_本文抜粋_:
大富豪の家で住み込みのメイドをやっている妹の結衣子から突然呼びつけられた神尾。「館で
恐ろしいことが起きる」と言われて、叔母から紹介された探偵の西園寺と共に妹の元に向かう
ことに。二人が到着した館では大掛かりなパーティの準備が進められていた。パーティが
始まり、館の主人が余興でマジックを披露している間に突然停電が起き、明かりが灯った後、
主人は何者かによって殴り殺されていた。犯人も犯行方法もわからないまま、第二の殺人
が――容疑者は館にいた100人すべて!?探偵によって驚愕の真相が明らかに――。


久しぶりに予約一番で回って来た山口さんの新刊(ってもういえないかな^^;)。どうやら
私が買わせたもよう^^;でも私の後にも予約入ってるんだからいいよね、別に(笑)。
山口さんらしいゆるいキャラ造詣にトンデモトリックで面白く読めましたが、ちょっと全体的に
ちょこちょこと腑に落ちない部分があって、不満が残りました。100人も容疑者を作った
ことで登場人物が多すぎてごちゃごちゃしたのがいけなかったのか。個人的には100人も
出す必要性は全く感じなかったというのが正直なところ。あっさり容疑者絞れちゃうし。
いくつか引っかかった場所があったのですが、表記のブレで気になったのが、シリアルキラー
『ゴースト』は老若男女誰でも殺すって設定にしておきながら、その後で子供はほとんど殺さないと
説明してみたり、そうかと思えばラストのシーンで四歳の女の子を殺した話が本人から出て来たり。

_提供データ_:
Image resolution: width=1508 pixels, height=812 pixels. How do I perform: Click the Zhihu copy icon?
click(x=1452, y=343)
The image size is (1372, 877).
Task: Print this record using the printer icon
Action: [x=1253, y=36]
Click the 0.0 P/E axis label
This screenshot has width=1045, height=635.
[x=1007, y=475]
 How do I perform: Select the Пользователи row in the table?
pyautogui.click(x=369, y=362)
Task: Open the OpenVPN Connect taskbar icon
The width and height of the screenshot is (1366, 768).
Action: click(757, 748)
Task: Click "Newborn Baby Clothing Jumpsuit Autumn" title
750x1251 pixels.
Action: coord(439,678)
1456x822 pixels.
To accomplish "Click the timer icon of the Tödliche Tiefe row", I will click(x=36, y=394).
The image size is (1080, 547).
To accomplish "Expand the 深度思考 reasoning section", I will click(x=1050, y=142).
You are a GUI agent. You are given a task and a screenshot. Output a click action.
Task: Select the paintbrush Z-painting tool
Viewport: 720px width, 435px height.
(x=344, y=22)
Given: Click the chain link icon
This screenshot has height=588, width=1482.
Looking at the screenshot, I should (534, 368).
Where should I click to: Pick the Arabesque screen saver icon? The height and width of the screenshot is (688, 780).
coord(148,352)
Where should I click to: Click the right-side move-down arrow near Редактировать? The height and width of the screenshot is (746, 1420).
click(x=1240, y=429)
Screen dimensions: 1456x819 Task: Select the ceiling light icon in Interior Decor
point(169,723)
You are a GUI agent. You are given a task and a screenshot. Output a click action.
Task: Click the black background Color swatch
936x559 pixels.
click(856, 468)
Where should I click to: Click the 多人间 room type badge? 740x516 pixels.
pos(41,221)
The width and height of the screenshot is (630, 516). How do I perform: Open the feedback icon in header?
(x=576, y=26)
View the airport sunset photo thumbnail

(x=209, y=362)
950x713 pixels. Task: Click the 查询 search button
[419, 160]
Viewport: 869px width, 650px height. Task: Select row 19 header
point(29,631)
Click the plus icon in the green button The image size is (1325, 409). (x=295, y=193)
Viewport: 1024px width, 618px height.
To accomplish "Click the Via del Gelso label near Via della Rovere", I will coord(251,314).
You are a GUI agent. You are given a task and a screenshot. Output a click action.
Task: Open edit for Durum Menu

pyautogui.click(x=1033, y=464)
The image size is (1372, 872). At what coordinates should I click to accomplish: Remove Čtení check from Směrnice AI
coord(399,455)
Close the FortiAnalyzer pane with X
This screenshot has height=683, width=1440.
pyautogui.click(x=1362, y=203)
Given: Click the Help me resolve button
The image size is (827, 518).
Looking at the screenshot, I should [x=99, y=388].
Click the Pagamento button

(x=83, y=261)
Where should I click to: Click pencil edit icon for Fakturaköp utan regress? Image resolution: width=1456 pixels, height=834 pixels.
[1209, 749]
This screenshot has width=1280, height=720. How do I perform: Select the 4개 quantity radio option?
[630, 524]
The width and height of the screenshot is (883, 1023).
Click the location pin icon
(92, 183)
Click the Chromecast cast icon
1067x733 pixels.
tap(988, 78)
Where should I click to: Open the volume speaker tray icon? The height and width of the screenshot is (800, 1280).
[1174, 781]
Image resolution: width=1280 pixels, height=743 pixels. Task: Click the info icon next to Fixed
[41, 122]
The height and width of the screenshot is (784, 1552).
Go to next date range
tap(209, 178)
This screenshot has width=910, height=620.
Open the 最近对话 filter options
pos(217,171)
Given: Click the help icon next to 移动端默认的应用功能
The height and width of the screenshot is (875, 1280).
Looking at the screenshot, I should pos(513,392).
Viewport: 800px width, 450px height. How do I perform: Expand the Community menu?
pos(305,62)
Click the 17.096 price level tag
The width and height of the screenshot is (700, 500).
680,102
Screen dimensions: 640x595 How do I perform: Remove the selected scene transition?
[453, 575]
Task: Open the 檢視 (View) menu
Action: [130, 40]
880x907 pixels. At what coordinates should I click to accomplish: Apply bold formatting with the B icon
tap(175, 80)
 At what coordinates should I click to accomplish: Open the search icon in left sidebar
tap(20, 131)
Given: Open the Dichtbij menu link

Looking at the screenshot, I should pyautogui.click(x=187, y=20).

_課題文_:
本文抜粋をもとに、次の問いに答えてください。
1. 神尾を突然呼びつけたのは誰か。
2. 停電が起きたのは、館の主人が何をしている間だったか。
3. 容疑者とされたのは館にいた何人か。
これらの行は本文抜粋とは別の資料である。

_解答_:
1. 大富豪の家で住み込みのメイドをしている妹の結衣子。
2. 余興でマジックを披露している間。
3. 100人。